## EXERCISE BRIEF:
Of all the lines below, return only those starting with the line holding "1200x628 pixels." and going on through the line holding "Task: Select the 测量 measure tool", exactly as written.

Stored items
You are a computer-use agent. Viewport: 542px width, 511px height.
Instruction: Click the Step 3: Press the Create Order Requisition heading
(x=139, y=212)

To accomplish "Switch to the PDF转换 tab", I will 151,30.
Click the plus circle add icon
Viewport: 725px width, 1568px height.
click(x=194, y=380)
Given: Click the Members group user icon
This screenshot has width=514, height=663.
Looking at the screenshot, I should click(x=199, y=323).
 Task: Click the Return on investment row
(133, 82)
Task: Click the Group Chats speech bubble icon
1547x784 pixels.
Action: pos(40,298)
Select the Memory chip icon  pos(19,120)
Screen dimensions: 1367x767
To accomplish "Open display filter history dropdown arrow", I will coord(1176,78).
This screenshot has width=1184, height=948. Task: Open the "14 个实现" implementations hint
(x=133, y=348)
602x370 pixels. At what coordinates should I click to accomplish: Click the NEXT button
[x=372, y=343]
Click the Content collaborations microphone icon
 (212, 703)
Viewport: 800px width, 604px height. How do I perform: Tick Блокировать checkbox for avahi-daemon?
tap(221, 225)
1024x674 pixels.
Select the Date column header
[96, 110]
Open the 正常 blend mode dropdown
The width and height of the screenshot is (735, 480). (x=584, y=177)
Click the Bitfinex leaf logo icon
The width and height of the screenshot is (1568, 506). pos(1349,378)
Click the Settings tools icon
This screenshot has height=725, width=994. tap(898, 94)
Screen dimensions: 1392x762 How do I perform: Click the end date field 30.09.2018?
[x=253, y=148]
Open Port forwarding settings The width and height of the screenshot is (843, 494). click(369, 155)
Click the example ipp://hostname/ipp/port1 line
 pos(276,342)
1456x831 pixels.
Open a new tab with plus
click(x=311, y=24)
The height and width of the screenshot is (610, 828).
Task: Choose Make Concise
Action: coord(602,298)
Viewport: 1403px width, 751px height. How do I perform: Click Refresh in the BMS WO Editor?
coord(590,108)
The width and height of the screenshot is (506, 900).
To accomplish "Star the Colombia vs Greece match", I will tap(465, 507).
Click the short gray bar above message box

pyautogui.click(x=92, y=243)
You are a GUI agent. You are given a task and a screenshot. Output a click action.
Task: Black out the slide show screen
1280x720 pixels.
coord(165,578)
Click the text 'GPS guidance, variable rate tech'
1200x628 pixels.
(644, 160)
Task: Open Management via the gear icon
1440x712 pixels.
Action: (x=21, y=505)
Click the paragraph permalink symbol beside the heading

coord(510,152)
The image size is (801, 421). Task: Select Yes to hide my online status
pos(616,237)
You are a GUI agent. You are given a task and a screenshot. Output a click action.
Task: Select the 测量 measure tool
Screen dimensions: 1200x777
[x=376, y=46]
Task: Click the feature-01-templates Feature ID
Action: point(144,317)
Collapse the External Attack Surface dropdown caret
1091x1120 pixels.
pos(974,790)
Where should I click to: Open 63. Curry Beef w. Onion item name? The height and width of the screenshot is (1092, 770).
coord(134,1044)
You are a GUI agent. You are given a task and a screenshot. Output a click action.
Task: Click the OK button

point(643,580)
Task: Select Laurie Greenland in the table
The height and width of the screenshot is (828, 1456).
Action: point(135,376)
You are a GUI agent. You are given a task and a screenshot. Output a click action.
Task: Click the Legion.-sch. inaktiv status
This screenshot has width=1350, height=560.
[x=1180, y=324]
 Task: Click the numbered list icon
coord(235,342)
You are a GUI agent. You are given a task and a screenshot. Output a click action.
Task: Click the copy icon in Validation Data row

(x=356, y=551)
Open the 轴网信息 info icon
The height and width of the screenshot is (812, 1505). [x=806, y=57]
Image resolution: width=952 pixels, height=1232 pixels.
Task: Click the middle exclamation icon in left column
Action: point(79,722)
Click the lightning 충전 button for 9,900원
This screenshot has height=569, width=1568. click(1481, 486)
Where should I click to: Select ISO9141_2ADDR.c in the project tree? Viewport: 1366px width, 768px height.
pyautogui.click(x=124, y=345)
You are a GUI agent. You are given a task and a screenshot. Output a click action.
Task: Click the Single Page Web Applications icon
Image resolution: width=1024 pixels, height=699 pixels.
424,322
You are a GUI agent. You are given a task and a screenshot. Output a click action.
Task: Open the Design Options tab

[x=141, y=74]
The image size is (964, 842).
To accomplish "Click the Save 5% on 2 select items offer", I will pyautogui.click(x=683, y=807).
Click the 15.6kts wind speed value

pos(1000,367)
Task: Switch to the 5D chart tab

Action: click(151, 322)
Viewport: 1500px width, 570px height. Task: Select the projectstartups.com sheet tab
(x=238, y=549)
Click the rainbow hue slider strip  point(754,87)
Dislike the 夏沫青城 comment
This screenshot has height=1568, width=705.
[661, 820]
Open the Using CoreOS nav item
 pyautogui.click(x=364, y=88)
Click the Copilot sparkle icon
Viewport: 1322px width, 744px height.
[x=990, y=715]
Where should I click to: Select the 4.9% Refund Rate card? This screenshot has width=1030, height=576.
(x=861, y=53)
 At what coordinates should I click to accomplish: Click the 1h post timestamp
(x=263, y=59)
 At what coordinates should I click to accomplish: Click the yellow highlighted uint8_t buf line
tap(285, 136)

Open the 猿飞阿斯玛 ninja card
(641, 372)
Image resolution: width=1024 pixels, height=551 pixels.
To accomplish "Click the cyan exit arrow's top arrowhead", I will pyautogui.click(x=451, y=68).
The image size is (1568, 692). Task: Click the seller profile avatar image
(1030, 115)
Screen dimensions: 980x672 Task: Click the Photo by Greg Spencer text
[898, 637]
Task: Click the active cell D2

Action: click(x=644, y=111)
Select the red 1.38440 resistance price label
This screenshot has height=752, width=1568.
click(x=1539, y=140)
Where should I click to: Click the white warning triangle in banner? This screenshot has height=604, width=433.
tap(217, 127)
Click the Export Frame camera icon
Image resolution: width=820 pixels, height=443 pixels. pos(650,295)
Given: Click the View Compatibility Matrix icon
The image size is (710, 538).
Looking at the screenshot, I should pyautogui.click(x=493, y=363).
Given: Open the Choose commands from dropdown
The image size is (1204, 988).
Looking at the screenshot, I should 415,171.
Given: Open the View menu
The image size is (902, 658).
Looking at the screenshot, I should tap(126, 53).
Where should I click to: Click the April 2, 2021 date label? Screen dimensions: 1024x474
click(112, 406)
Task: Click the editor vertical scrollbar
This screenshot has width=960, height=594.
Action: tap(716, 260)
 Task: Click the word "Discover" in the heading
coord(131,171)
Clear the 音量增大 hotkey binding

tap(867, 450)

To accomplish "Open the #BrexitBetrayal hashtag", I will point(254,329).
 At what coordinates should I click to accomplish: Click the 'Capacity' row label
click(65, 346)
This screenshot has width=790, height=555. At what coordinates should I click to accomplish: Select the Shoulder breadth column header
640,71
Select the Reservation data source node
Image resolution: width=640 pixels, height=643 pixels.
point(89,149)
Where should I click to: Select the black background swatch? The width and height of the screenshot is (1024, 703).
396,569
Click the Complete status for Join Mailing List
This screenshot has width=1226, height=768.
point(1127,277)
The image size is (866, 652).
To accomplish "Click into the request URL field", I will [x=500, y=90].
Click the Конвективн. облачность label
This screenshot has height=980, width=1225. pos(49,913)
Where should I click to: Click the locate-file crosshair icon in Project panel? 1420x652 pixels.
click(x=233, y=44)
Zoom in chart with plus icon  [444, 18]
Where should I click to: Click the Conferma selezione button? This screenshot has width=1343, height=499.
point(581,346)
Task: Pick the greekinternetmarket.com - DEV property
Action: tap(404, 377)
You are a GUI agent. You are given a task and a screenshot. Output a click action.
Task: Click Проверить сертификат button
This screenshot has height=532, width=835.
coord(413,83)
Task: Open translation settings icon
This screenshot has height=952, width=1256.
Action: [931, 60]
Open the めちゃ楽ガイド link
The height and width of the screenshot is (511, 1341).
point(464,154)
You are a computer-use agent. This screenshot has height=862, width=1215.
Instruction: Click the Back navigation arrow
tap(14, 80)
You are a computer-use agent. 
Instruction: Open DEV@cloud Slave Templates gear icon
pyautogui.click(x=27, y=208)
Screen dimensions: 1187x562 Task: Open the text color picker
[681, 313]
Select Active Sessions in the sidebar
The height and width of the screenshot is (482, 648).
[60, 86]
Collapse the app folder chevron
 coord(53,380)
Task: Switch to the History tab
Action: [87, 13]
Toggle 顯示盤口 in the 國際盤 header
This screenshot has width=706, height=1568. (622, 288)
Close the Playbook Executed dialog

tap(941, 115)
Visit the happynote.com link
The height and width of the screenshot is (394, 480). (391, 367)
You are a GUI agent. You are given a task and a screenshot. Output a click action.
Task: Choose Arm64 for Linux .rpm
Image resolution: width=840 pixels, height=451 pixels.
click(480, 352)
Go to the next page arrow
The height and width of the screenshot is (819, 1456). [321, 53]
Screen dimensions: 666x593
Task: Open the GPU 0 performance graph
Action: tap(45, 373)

## EXPECTED ANSWER:
1200x628 pixels.
(644, 160)
Task: Open Management via the gear icon
1440x712 pixels.
Action: (x=21, y=505)
Click the paragraph permalink symbol beside the heading

coord(510,152)
The image size is (801, 421). Task: Select Yes to hide my online status
pos(616,237)
You are a GUI agent. You are given a task and a screenshot. Output a click action.
Task: Select the 测量 measure tool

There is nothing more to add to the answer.